London, United Kingdom, May 23, 2012 --(PR.com
)-- A new ISPreview.co.uk survey of 728 internet access subscribers in the United Kingdom has found that the majority of respondents (84%) are against any proposals which might force broadband providers into imposing mandatory adult website blocks by default. The introduction of such a system, which could be applied to all internet accounts in the UK, was recommended by the recent Parliamentary Inquiry into Online Child Protection (Claire Perry MP).
Most UK ISPs already offer Parental Control features and mobile phone operators impose similar restrictions by default. On top of that there are also plenty of third-party solutions available and many can be had for free (e.g. MS Windows Live Family Safety, OpenDNS.org's network level filtering etc.). In fact there’s no shortage of options for anxious parents.
According to the study, nearly all of the biggest domestic ISPs have, since last year's agreement with the UK government, started to adopt an "Active Choice" system that provides customers (e.g. parents) with an "enforced" option to block adult web content at the point of purchase.
Some 74% of respondents to the survey said they were in favor of ISPs offering optional parental control solutions. But, when respondents were asked whether or not they thought ISPs had done enough to protect children online, more than half (55%) said "Yes," 23% gave a flat "no" and 22% were "not sure."
"It's encouraging to see ISPs offer customers more options to filter out adult content and we'd like to see that continue," said ISPreview.co.uk's Founder, Mark Jackson. "But at the same time we should be careful not to impose mandatory opt-in internet filters, which risk lulling parents into a false sense of security and encouraging state sponsored censorship through mission creep. Parents must be given more trust to act on their own initiative. Sadly some MPs are already proposing stiffer measures, before the 'Active Choice' solution has even been given chance to work, which only adds to the ever growing burden of new legislation that internet providers are being asked to shoulder."
"We must never forget that website blocking measures are also easy to circumvent (children often know the best methods), can restrict legitimate sites (clothing retailers, sex education/medical content etc.) and cost huge amounts of money to develop. BT is alleged to have spent £500k developing its Cleanfeed solution and that's enough to put smaller ISPs out of business. We should instead be focusing on education and awareness, as well as boosting the availability of "Active Choice" so that the industry can adapt through self-regulation," added Jackson.

Problem →
List every percentage from the survey that the press release on broadband adult-content filtering reports, and say what each one measures.

Data →
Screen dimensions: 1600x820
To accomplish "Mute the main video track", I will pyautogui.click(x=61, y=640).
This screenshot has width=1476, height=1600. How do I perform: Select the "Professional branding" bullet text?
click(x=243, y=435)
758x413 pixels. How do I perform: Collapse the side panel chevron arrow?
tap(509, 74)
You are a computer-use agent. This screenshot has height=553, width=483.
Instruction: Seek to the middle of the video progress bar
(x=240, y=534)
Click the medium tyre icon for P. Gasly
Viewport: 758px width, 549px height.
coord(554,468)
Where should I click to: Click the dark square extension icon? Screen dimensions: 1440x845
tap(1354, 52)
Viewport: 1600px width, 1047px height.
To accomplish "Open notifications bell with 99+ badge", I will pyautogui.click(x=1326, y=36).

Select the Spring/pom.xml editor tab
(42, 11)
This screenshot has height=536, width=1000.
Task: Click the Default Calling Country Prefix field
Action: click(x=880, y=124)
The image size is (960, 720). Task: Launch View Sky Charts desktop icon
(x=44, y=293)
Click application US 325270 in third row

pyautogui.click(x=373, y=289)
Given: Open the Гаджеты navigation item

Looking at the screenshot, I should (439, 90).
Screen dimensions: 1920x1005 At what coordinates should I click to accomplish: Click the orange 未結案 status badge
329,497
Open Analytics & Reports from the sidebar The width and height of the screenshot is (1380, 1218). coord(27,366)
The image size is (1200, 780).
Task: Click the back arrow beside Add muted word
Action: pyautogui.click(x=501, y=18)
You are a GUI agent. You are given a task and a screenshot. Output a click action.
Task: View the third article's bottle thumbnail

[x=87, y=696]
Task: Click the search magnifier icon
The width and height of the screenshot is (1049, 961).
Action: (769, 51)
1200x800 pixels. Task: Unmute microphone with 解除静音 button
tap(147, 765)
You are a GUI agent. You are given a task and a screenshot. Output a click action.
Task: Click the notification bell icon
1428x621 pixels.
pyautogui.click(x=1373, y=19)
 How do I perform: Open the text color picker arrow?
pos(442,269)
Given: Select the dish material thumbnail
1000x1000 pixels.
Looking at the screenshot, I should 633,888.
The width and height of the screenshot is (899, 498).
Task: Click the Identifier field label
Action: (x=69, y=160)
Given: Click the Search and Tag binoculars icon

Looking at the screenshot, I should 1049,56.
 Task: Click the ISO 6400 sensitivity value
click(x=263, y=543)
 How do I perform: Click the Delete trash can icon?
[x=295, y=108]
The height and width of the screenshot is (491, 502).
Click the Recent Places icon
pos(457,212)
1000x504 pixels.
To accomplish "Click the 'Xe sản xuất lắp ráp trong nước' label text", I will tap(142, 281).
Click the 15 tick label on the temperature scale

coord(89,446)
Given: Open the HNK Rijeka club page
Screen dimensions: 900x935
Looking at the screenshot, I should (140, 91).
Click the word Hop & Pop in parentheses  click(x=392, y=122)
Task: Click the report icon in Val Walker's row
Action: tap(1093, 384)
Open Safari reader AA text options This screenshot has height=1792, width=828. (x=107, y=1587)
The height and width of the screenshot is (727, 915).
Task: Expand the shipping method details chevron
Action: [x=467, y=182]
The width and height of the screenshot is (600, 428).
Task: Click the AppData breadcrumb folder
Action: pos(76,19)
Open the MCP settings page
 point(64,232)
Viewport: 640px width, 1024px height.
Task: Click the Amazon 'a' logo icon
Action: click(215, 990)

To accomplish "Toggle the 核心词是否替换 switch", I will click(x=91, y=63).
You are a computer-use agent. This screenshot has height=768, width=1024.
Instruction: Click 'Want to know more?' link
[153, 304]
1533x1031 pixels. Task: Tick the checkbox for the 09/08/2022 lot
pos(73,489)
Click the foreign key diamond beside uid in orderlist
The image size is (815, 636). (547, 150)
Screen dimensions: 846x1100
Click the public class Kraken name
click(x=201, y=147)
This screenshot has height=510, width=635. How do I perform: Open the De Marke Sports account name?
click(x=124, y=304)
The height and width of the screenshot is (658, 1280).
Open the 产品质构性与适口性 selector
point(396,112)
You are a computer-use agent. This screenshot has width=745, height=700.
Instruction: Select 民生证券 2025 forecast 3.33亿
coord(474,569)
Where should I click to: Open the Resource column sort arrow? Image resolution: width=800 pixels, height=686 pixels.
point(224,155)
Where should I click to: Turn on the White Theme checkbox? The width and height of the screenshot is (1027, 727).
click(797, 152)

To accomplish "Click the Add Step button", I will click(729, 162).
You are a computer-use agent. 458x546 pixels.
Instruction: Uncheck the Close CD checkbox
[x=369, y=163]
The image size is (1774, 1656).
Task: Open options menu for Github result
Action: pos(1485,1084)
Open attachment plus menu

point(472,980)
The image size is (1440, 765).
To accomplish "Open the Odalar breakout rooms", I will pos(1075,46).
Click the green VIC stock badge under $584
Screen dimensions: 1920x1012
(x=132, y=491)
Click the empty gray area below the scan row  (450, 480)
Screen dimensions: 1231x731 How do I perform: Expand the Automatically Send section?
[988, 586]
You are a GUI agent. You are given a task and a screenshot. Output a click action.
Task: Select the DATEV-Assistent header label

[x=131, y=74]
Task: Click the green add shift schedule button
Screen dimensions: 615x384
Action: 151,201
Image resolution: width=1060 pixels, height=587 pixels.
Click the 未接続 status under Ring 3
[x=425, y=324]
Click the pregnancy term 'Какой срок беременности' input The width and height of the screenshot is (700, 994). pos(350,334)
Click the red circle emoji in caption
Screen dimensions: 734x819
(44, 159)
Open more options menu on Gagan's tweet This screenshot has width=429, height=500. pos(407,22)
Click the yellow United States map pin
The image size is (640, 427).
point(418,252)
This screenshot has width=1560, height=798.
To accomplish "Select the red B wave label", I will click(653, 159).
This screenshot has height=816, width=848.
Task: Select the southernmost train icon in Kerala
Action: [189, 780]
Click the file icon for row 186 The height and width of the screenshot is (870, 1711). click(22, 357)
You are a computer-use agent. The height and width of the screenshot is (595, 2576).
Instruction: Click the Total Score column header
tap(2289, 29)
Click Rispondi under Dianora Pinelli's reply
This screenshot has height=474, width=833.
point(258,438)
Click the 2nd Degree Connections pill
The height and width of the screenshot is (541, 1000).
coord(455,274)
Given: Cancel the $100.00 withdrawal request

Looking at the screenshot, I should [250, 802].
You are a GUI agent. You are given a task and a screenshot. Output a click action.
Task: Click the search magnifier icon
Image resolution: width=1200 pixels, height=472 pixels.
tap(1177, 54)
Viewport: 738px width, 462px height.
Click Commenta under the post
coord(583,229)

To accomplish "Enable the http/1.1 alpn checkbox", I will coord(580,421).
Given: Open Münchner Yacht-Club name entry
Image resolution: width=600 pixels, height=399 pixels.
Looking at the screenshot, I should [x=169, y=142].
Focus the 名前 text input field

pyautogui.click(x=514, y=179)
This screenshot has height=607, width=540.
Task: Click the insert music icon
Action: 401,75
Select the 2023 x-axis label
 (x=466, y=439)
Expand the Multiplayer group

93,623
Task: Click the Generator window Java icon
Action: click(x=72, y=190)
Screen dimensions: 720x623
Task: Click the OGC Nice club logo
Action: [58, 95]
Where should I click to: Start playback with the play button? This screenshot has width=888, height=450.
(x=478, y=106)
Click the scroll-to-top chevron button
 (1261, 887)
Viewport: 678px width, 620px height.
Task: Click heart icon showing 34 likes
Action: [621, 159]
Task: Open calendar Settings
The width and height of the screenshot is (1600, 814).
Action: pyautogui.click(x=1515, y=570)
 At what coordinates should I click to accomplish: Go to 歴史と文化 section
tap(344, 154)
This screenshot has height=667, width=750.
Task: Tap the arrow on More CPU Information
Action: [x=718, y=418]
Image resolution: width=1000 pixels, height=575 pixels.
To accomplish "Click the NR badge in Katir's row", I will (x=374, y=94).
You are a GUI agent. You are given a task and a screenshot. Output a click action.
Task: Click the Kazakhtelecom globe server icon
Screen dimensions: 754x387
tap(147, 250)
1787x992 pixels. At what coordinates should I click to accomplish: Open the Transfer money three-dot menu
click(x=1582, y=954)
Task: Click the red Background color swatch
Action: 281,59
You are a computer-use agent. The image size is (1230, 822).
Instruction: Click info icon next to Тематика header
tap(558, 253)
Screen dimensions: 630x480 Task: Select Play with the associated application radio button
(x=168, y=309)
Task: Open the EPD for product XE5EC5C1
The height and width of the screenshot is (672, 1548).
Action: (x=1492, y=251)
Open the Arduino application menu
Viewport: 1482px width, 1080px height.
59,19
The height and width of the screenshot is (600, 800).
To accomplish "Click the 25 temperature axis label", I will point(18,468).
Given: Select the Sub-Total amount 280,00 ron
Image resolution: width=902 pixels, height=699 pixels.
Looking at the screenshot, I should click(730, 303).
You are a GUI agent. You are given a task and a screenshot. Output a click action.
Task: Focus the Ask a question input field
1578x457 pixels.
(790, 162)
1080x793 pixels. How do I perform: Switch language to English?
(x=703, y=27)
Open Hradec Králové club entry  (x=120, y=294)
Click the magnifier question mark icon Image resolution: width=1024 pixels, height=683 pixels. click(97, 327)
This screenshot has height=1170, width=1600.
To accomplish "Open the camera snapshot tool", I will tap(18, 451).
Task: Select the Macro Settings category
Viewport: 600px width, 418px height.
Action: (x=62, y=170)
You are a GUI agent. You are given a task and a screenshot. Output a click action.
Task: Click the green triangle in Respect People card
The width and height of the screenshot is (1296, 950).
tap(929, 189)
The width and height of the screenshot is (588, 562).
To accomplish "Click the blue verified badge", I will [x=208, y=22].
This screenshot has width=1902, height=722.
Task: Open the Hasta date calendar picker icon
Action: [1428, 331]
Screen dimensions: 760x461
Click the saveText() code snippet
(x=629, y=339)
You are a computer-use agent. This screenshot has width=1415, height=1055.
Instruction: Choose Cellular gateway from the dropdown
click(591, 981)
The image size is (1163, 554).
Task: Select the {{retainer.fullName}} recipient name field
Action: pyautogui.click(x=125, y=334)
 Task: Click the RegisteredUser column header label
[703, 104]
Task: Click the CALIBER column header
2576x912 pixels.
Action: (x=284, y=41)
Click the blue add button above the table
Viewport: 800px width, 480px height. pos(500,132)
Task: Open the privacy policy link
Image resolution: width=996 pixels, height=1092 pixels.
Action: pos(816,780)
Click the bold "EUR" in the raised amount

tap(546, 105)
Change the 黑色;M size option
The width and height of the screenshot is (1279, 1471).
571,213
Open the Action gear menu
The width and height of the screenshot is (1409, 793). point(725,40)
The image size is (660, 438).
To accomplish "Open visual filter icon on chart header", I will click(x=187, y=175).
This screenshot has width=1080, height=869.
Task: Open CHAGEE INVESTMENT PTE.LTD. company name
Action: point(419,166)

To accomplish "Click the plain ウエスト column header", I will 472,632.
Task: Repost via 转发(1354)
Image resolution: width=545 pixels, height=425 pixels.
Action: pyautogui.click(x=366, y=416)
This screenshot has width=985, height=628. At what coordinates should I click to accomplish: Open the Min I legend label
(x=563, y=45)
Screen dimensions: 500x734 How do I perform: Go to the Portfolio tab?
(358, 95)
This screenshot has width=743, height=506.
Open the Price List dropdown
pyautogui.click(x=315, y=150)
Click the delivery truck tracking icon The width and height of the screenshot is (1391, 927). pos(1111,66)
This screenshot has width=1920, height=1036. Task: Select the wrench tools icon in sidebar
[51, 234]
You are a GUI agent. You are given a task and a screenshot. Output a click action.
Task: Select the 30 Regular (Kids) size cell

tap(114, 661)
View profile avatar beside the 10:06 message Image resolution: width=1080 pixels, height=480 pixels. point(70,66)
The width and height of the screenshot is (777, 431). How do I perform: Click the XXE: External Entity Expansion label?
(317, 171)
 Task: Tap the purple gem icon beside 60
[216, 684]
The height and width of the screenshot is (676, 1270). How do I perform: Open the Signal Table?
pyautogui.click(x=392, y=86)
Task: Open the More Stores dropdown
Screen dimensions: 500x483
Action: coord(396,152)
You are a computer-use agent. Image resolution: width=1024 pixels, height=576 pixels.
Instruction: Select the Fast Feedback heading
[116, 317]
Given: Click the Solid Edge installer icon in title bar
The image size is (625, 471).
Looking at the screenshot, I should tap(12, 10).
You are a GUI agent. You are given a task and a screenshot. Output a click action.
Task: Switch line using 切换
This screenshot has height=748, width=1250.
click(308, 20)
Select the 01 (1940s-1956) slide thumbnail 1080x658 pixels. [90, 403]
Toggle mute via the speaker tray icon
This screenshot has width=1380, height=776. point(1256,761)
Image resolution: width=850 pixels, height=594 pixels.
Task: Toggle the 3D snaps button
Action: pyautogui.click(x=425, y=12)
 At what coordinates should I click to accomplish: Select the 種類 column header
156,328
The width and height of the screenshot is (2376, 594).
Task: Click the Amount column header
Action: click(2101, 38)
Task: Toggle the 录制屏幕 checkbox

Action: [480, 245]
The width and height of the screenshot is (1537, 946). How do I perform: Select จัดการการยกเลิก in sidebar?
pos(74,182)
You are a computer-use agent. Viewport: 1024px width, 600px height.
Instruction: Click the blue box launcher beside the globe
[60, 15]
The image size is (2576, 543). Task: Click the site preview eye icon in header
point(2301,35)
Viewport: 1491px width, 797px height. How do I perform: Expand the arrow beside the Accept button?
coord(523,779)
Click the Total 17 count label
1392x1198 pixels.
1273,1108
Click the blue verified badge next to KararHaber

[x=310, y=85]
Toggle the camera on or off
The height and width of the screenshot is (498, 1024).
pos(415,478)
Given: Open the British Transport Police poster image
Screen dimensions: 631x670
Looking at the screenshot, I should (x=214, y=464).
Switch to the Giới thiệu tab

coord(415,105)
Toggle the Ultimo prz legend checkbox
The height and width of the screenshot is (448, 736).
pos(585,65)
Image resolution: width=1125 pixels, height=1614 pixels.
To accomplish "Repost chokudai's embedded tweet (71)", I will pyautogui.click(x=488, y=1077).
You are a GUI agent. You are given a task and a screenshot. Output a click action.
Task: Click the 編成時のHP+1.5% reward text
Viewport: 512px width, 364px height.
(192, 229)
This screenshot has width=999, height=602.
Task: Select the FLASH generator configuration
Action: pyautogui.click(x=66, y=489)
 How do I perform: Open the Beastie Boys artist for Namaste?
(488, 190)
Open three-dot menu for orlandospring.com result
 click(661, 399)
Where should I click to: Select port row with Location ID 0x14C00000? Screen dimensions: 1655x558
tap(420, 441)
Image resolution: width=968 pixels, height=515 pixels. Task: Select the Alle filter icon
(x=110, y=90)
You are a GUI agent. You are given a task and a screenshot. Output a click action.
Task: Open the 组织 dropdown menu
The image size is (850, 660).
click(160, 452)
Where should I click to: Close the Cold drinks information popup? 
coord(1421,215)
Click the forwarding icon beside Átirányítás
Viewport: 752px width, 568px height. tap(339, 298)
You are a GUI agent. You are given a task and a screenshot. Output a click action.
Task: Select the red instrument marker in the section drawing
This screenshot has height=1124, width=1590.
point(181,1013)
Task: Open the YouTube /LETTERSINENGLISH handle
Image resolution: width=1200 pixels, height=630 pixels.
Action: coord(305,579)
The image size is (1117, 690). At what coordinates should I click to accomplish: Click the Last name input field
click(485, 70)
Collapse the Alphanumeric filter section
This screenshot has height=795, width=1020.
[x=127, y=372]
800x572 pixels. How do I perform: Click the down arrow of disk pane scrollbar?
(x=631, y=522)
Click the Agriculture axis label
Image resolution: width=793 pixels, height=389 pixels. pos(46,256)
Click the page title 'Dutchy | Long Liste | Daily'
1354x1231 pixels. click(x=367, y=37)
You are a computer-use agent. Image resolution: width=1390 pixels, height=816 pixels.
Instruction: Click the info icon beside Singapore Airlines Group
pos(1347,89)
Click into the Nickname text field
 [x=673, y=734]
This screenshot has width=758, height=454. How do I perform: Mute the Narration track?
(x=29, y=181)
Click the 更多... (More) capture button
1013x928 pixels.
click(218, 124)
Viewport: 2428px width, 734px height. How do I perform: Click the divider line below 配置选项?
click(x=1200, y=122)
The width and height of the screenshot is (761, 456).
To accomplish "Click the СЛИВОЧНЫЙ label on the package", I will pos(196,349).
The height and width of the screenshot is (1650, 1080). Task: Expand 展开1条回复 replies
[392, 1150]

Solution to the exercise →
- 84%: respondents who oppose any proposals that might force broadband providers to impose mandatory adult website blocks by default
- 74%: respondents in favor of ISPs offering optional parental control solutions
- 55%: respondents who said "Yes," ISPs had done enough to protect children online
- 23%: respondents who gave a flat "no" to that question
- 22%: respondents who were "not sure"